The Web App Providers also provide local Redis Services which are faster but cannot be used for Multi-Cloud Web Apps when I tried.
With Web Apps becoming interactive there is a need to shuffle data between the Browser and and Server. Web Sockets are now the the solutions when the server needs to ‘Push’ data to Clients. These could also be used for Browsers sharing data between themselves using Rooms. But this gets broken when the websites are across multiple Clouds…The Solution is to use Redis to Mediate. I’ll Detail in a later post on how that works.
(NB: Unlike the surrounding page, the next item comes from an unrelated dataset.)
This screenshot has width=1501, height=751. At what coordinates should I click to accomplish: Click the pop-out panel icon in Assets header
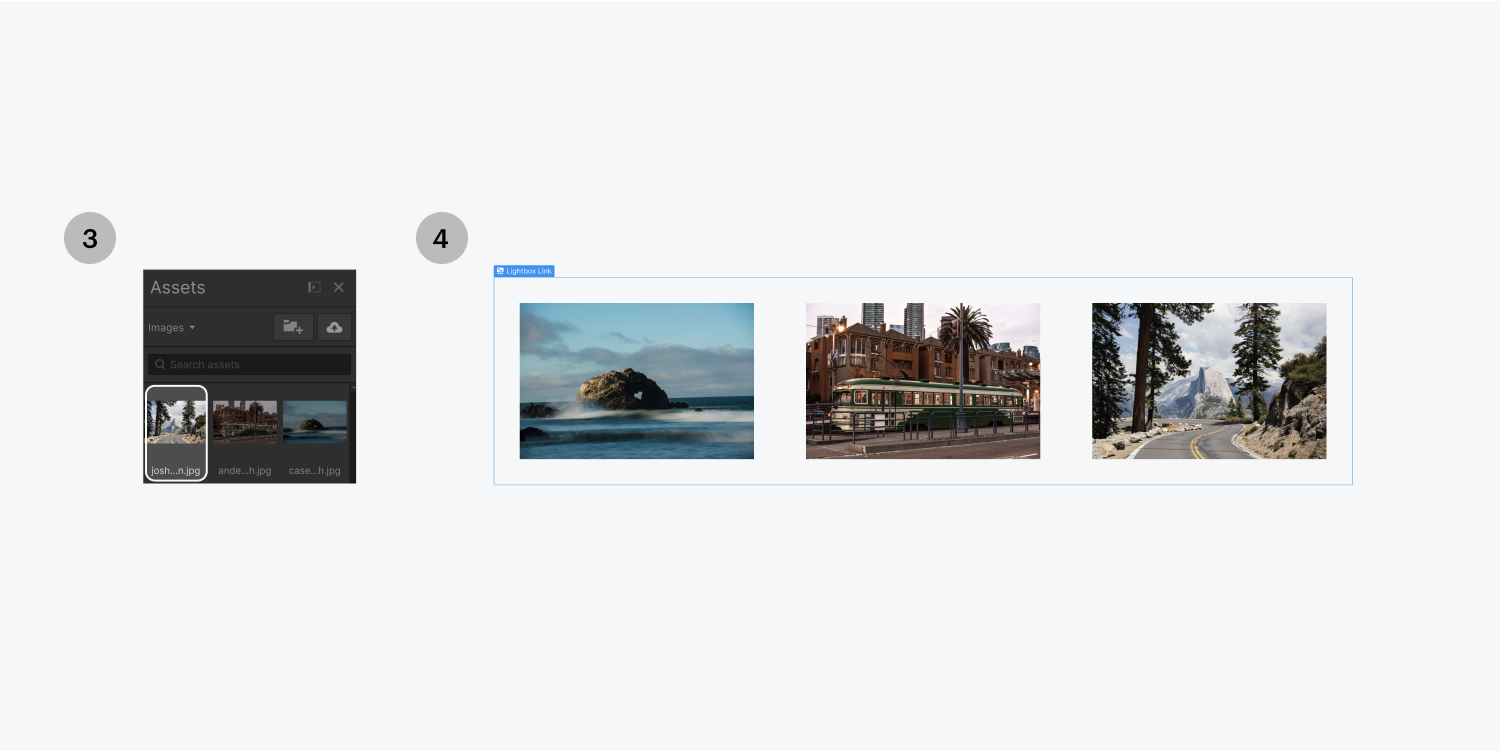[313, 288]
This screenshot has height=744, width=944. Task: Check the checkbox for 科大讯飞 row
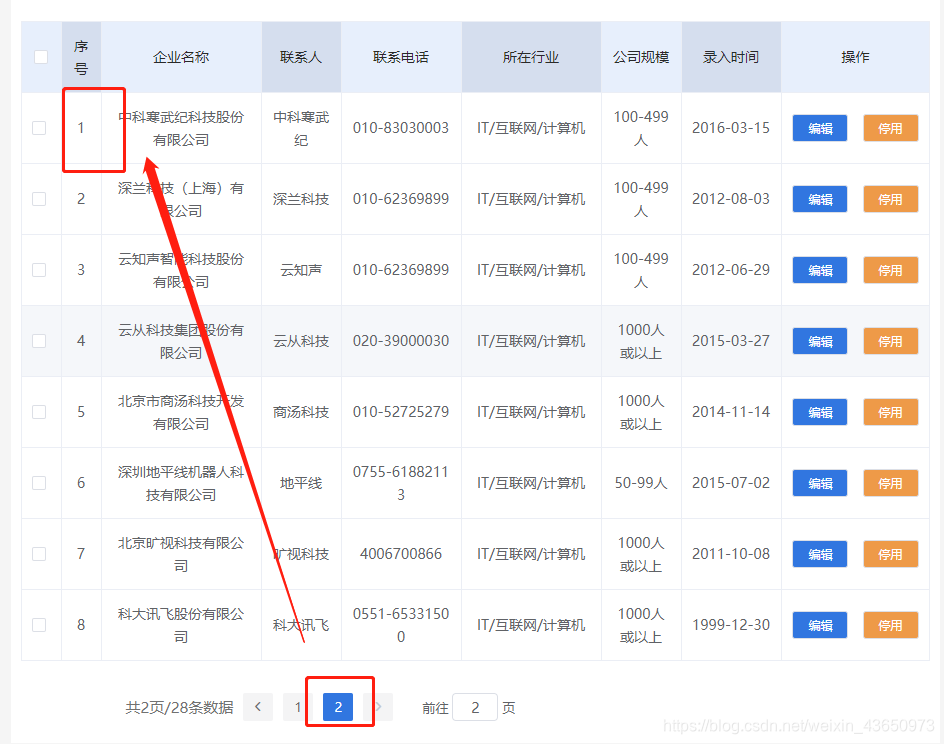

Like RedisLab now MongoDB provides small instances on Cloud of your choice via mlab. Again Multi-Cloud Resilience is possible but at a Price
Haven’t seen similar services for other databases like MySQL, SQl server etc that expose the database for consumption from any cloud. All the providers I tried lock the usage to their own Web App Space
Now you have a full stack application loaded and running…How do you Load Test it? Hire 200 Testers? We got a Site for that now …Loader.io. They Perform Low intensity loads for free.
Ultimately Failures can happen but how do you know when it happens….This is where NewRelic comes up and holds your back. They Provide Mobile App access and Alert Notifications as part of their service.
If a Full Stack Solution is required, then it is definitely possible if time is spent on Architecting the Solution and Not just the Application. While this is focused on Hobbyists, with Cloud Based Security Improving this could ultimately becomes the standard way Enterprise Apps also get built….Time will Tell.